岐阜県においては、根尾川、揖斐川流域と飛騨北部を中心に被害が多く、被害区域は年々拡大する傾向にあります。このため、適切な防除方法の確立が急務となっています。

クマハギ被害を受けた森林
クマハギ被害を受けた森林

【クマハギ被害対策の効果は?】

クマハギ被害対策としては、樹木に保護材を設置する「樹木保護対策」が主流となっています。中でも幹へ荷物梱包用のポリエチレンテープをらせん状に巻き付ける通称「テープ巻」による防除は、材料が手軽に入手できることなどから、主力対策として実施されているところです。

樹木保護対策(ポリエチレンテープ巻)
樹木保護対策(ポリエチレンテープ巻)

そこで、森林研究所では、「テープ巻」の効果を検証するため、対策実施後1〜10年経過した5林分の現地調査を実施しました。被害発生状況について調査した結果は次のとおりです。
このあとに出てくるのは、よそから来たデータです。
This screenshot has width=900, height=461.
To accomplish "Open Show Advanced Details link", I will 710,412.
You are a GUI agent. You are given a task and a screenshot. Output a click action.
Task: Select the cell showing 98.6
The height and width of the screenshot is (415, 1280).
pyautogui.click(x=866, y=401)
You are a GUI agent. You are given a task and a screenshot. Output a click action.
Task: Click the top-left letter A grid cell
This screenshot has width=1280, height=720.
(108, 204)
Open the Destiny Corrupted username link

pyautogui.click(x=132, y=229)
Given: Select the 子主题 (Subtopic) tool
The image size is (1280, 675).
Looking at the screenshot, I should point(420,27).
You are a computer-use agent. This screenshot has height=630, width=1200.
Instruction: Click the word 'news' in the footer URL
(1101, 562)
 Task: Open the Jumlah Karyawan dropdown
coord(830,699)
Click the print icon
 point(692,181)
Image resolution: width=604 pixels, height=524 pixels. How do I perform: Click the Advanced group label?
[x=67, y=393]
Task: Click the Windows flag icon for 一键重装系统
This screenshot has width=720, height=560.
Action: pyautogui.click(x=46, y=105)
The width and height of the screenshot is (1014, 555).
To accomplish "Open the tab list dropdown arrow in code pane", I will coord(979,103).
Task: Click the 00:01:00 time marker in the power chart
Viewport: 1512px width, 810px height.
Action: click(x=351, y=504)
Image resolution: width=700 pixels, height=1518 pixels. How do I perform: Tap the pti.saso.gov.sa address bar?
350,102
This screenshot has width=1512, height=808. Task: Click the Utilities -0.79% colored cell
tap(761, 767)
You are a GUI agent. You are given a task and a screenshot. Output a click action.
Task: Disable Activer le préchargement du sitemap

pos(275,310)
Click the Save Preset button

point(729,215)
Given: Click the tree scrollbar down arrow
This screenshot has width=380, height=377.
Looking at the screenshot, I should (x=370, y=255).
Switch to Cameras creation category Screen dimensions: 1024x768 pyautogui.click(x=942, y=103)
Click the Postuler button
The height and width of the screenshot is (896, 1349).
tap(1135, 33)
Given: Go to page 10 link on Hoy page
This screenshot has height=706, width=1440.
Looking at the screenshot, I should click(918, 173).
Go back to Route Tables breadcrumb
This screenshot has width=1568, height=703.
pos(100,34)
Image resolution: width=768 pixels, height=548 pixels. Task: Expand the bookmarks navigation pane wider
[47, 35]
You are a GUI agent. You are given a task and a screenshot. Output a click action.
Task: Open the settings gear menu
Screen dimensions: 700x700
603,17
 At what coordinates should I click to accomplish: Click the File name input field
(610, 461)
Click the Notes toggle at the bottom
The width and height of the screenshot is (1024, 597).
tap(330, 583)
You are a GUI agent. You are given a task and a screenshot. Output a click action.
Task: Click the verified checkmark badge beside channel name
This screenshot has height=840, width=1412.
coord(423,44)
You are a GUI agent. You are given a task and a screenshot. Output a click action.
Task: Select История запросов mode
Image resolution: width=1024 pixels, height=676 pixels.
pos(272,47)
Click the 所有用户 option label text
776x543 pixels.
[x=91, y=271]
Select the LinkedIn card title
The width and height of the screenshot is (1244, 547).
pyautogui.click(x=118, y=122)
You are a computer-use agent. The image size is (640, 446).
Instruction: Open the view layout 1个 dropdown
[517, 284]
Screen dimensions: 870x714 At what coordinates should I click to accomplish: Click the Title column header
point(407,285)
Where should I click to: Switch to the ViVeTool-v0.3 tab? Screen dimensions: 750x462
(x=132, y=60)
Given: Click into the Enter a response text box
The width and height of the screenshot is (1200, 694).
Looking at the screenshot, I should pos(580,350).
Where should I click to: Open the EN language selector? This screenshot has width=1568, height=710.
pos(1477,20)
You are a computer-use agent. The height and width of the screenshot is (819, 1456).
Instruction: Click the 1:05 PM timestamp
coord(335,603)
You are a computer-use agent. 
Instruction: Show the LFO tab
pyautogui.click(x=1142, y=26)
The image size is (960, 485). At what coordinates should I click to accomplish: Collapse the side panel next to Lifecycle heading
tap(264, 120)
1. 調査を実施した5林分のうち被害発生林分は5林分であった

2. 被害林分の被害木は50本中5本であった

なお、唯一被害を受けていた立木の被害は、テープ巻の最下部根元のごく一部に限られていました。この形跡から、クマは根元から皮を剥ごうと試みたものの、テープによりそれ以上の剥皮を阻止されたと推察できます。

根元に被害を受けた立木
根元に被害を受けた立木

次に、樹木の成長に伴いテープが幹へ巻き込まれる可能性を確認するため、テープの状態についても調査し、次の結果が得られました。

1. 調査木の全てにおいて、幹へのテープの巻き込みは発生していなかった

2. 設置後6年以上経過したものは半数以上が脱落していた(設置後の経過年数が多い林分ほど脱落率が高い)

この結果から、テープは立木の肥大成長により引きちぎられ、幹へ巻き込まれる可能性は低いと考えます。なお、今回の調査木は、いずれもテープが平らな状態で巻かれており、これがひも状に巻かれた場合には巻き込みが発生する可能性も考えられるため注意が必要です


【おわりに】

今回の調査では、「テープ巻」による防除は、効果が高く有効な対策であることがわかりました。一方で、完全にテープが脱落した立木があるにもかかわらず、全く被害が発生していない林分もあり、「テープ巻」以外の被害防止因子も考えられます。

森林研究所では、被害の実態調査やテープ巻き以外の防除対策についても試験を進め、着実な被害対策の推進を支援していく方針です。被害に関する情報提供など皆さまのご協力をお願いします。